At the time, Dolphins CEO Mike Dee had this to say on the subject:

"“We cannot do this without a private-public partnership.”"

And when the attempt to squeeze money out of the legislature failed, Dee – acting as Ross’ mouthpiece to the media – sounded an ominous note about the Dolphin’s future in Miami. And one that contained something that sounded like a somewhat veiled threat.

"“I wouldn’t want to prognosticate what the future holds, but it’s clearly bleak… The Dolphins are one of the only franchises in the National Football League that do not have a long-term lease with their community.”"

Now, because Ross is worth more than $7 billion – billion, still with a B – he was able to dig between his couch cushions to come up with the cash to renovate his stadium. Bully for him that he has that kind of money.
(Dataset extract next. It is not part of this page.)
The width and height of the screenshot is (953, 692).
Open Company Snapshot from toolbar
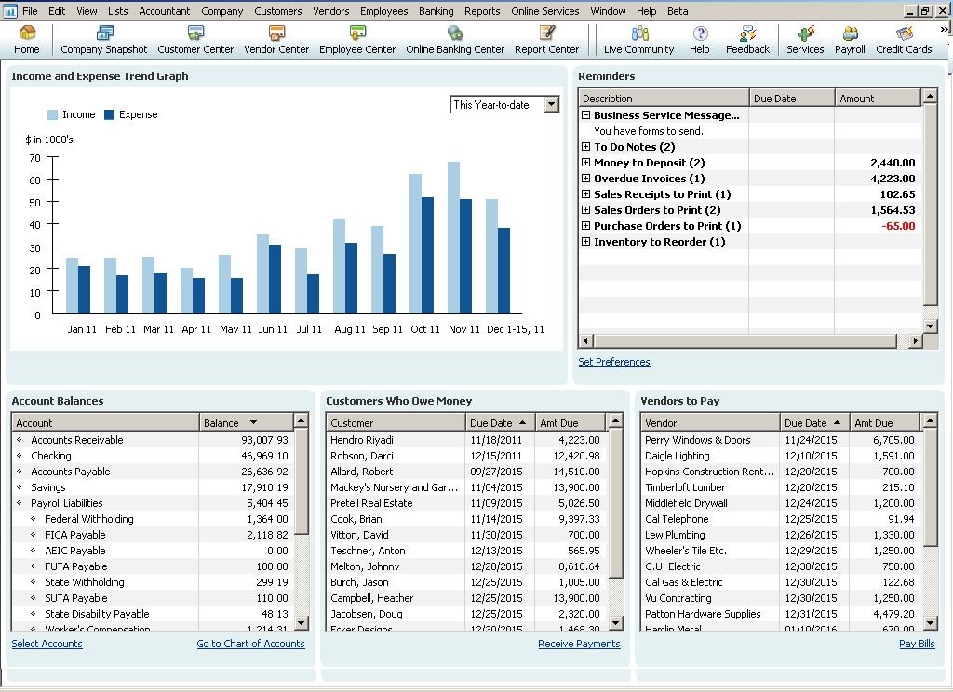pos(103,40)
But eventually, the stadium itself is going to grow older. Those refurbishments won’t be so shiny, and he’s going to want a brand new stadium to compete with some of the other shining jewels around the league. So, what then?

The “what then” very well may be Ross picking up and moving his team out of Miami and to another location – say, Palm Beach? It’s a suggestion that has already been floated and one that Ross – via Dee – has said they’re “open” to.

When asked about the possibility that a stadium being built for them in Palm Beach would mean moving out of the place the Dolphins have called home since their birth in1966, Dee had this to say:

"“We’re open minded to all long-term solutions. You can’t close the door on anything. I wouldn’t say it’s a priority to evaluate that and march down that road at this time, by any means, but the simple fact is we have to address a long-term issue with the venue. All ideas — good, bad, indifferent — should be considered.”"

So – given all of that, one has to wonder, where that moral compass that Stephen Ross has recently become famous for is hiding? Yes, he paid for upgrades to his current digs, but it’s also with the veiled threat of yanking his team out of its ancestral home for a shiny new place if no “long-term” solution can be found in Miami.

There was little doubt that the relocation vote was going to break Davis’ way long before the first ballot was cast. It seems more than likely that Ross cast his vote the way he did to gin up a little goodwill and positive PR. It was a symbolic – albeit empty – gesture. And it’s a gesture that he himself contradicted on several occasions in the not-too-distant past.

But yes, by all means, cheer for Ross – a real man of the people. For a time is going to come in the no-too-distant future when this populist heroism he’s suddenly synonymous with will go right out the window – probably about the same time the Dolphins need a new stadium.